Добавить в цитаты Настройки чтения

Страница 78 из 101

Он не ошибся. Командир полка пригласил всех ротных к себе в кабинет. Несмотря на душный вечер, окна в кабинете были наглухо закрыты. Да и сам командир полка говорил вполголоса, словно опасался, что его могут подслушать советские пограничники. Каждый командир роты получил большой пакет коричневого цвета.

— Все подразделения немедленно принести в боевую готовность, — еще тише, но с предельной выразительностью приказал командир полка, нервно поправляя сползавшее с острого носа пенсне. — Выдвинуться вплотную к границе на исходный рубеж. Пакеты вскрыть ровно в ноль-ноль часов на своих командных пунктах.

Едва командиры рот вернулись из штаба полка, как была объявлена боевая тревога. Полк погрузился на машины. С погашенными фарами машины одна за другой исчезали за поворотом лесной дороги.

— Какого дьявола они опять придумали учения именно в субботу, — ворчал Ганс. — Завтра ко мне обещала прийти мировая полька.

Ганс, как всегда, бахвалился — никакой знакомой польки у него не было, да и вряд ли какая-либо девушка могла бы увлечься этим звероподобным рыжим малым с пятнистым от темных въедливых веснушек, отталкивающим лицом.

В полночь рота была выстроена у кромки уже совсем погрузившегося в темноту леса.
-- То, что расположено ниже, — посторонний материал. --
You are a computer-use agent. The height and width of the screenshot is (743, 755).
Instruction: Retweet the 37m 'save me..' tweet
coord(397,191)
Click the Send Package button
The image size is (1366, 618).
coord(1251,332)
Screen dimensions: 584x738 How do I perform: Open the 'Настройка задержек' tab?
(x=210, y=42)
Накрапывал дождь. Солдаты стояли, позевывая: снова учебная задача, снова тащиться через какое-нибудь вонючее болото, специально выисканное на карте кретином-штабистом, чтобы снова и снова физически и духовно закалять солдат тысячелетнего рейха. Снова палить в пустоту холостыми патронами, окапываться до одури саперными лопатками и ждать, когда наконец на дороге покажется дымок полевой кухни и котелки наполнятся гороховой кашей со шпигом.
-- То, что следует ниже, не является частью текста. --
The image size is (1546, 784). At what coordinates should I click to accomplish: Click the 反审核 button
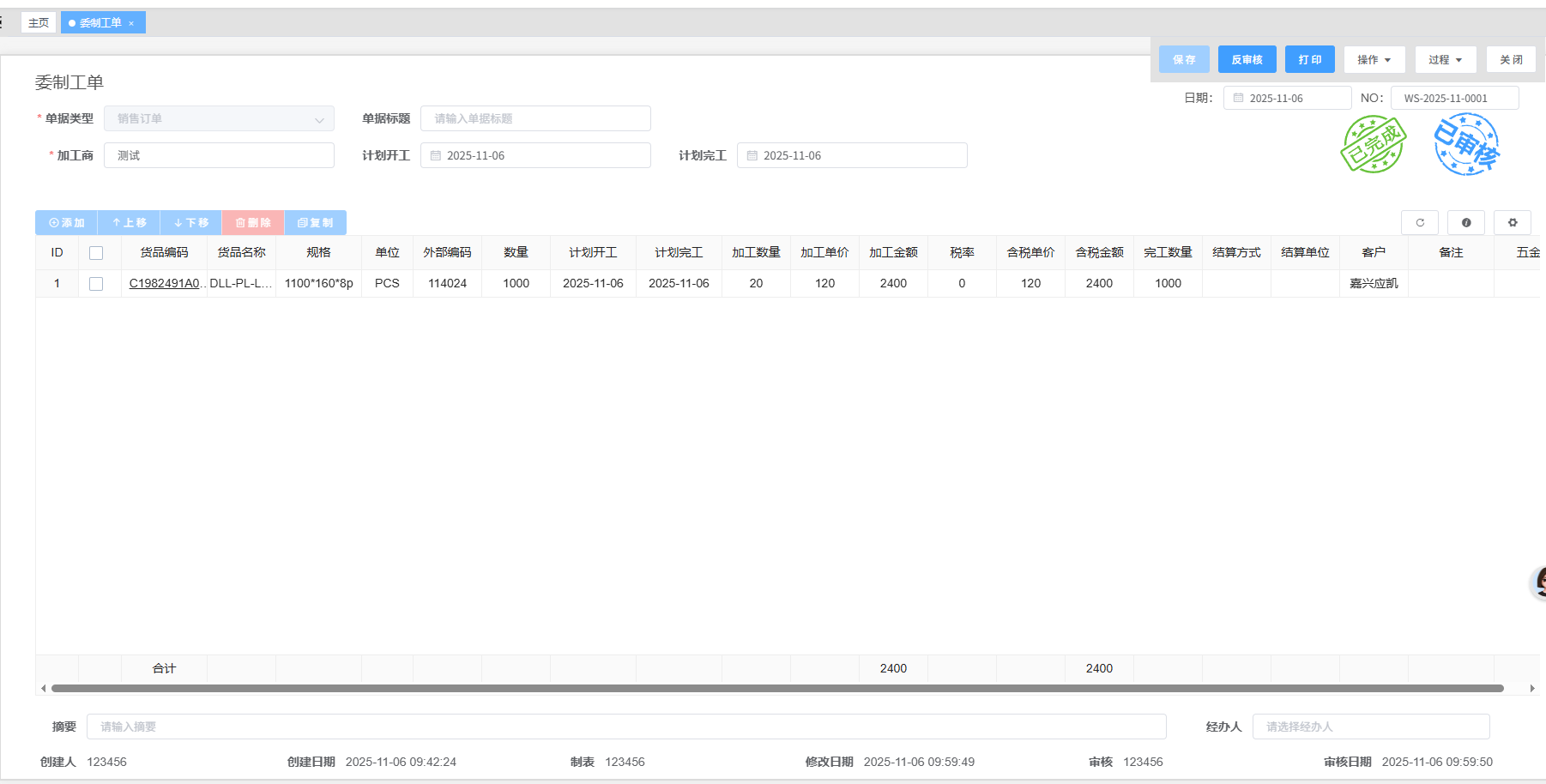pos(1247,60)
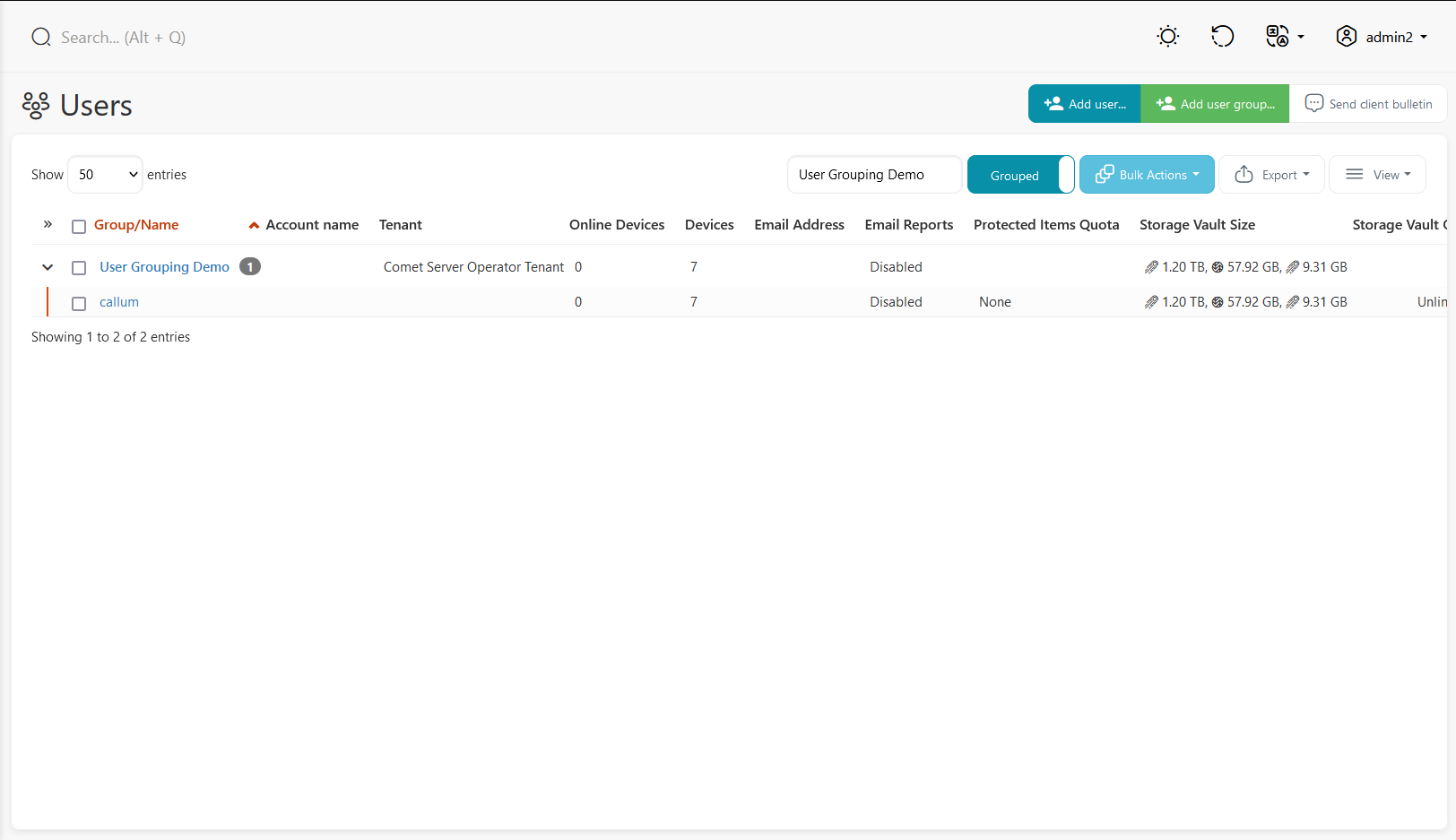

Однако Курт по необычному, торжественному и в то же время нервозному виду Шпицгена понял, что речь пойдет о более серьезном, чем очередные учения.

Он снова оказался прав. Командир роты резким движением тонких изнеженных пальцев надорвал извлеченный из полевой сумки конверт, как бы подчеркивая, что все, о чем он сейчас прочитает, не подлежит ни обсуждению, ни тем более изменению.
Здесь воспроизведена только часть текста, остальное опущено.